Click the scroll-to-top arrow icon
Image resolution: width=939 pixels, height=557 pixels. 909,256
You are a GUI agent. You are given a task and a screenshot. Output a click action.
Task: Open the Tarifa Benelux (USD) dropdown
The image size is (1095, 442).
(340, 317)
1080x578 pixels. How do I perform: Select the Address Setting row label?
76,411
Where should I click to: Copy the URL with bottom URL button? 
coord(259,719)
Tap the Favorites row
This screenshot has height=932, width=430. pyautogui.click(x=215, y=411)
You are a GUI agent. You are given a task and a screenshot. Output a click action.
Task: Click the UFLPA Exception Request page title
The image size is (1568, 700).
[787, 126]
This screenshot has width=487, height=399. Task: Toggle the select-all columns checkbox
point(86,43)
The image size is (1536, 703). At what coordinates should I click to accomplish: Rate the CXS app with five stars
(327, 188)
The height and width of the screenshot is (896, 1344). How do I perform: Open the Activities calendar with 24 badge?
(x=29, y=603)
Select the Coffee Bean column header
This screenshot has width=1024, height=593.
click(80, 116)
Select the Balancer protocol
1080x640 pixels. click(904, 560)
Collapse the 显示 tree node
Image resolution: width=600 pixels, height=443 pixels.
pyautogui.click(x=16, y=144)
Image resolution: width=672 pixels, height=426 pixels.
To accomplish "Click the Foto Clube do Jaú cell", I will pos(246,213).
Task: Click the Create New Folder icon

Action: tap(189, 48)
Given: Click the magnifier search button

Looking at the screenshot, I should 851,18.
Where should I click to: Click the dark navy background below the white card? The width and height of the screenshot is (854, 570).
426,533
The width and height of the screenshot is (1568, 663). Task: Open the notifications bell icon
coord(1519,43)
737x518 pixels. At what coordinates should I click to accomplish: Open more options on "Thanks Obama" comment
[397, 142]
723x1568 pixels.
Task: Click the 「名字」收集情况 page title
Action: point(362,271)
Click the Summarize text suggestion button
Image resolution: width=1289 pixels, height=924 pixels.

-*-*-

- [WORK TO COMPLETE] Taking the line with "Click the Summarize text suggestion button" as the first, copy every line through the end of the entries above exactly, with no others.

- [RESPONSE AREA]
Click the Summarize text suggestion button
Image resolution: width=1289 pixels, height=924 pixels.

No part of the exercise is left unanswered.